Der BGH hat in beiden Fällen zugunsten der Informationsfreiheit im Netz und zu Lasten der Persönlichkeitsrechte der betroffenen Ärzte entschieden. Bei einer unzulässigen Bewertung verbleibt in jedem Fall ein Unterlassungsanspruch gegen den Portalbetreiber. Dieser ist in der Regel verpflichtet, eine rechtswidrige Bewertung über einen Dritten aus dem Portal zu entfernen, sobald er Kenntnis davon erhält.

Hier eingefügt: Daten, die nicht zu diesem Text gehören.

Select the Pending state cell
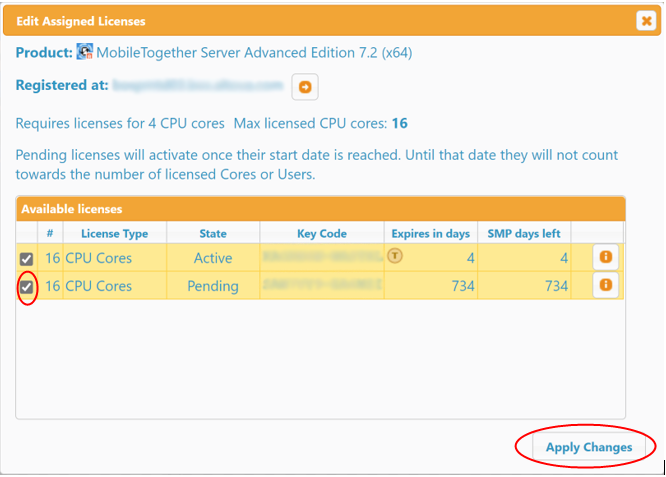The image size is (666, 477). click(213, 286)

Das setzt voraus, dass er von dem Betroffenen zunächst aufgefordert werden muss, die beanstandete Bewertung aus dem Netz zu nehmen. Erst wenn der Portalbetreiber nicht reagiert oder die Entfernung verweigert, kann eine kostenpflichtige Abmahnung ausgesprochen werden. Der BGH hat nun klargestellt, dass der Betroffene keine Auskunft über die persönlichen Daten des anonymen Bewerters verlangen kann. Denn das sei mit dem – rechtspolitisch allerdings umstrittenen – Grundsatz auf Anonymität im Netz nicht vereinbar. Denkbar ist aber, dass eine Bewertung eine strafbare Beleidigung ist. Dann kann der Betroffene über die Strafverfolgungsbehörden an die Daten gelangen. Das setzt voraus, dass der Verletzte Strafanzeige gegen Unbekannt stellt und anschließend, wenn ein Strafverfahren eingeleitet wurde, über eine Akteneinsicht an die gewünschten Daten gelangt. Dieser Umweg ist für den Betroffenen mühsam und kostet wertvolle Zeit. Die Einleitung eines Strafverfahrens ist oftmals kein adäquater Ersatz. Auch ist im Grunde schwer verständlich, weshalb dem Persönlichkeitsschutz des anonymen Bewerters selbst dann Vorrang eingeräumt wird, wenn die Bewertung rechtswidrig ist, also nicht nur negativ ausfällt, sondern unwahre Tatsachenbehauptungen oder beleidigende Äußerungen enthält.

Ärzte haben nach der Entscheidung des BGH auch keinen Anspruch auf Löschung eigener Daten, die von Portalbetreibern zwecks Suche und Bewertung erhoben und verarbeitet werden. Der BGH führt aus, dass die Patienten einen Anspruch auf angemessene Informationen über ärztliche Leistungen hätten und die betroffenen Ärzte nur in ihrer „Sozialspähre“ betroffen würden. Auch diese Entscheidung ist durchaus kritisch zu sehen, da sich Betroffene im Grundsatz nicht dagegen wehren können, wenn sie von Dritten in Suchportalen erfasst und bewertet werden. Auch hier räumt der BGH der Informationsfreiheit im Netz offenbar Vorrang ein. Künftig werden davon auch andere Freiberufler wie insbesondere Anwälte oder Steuerberater betroffen sein.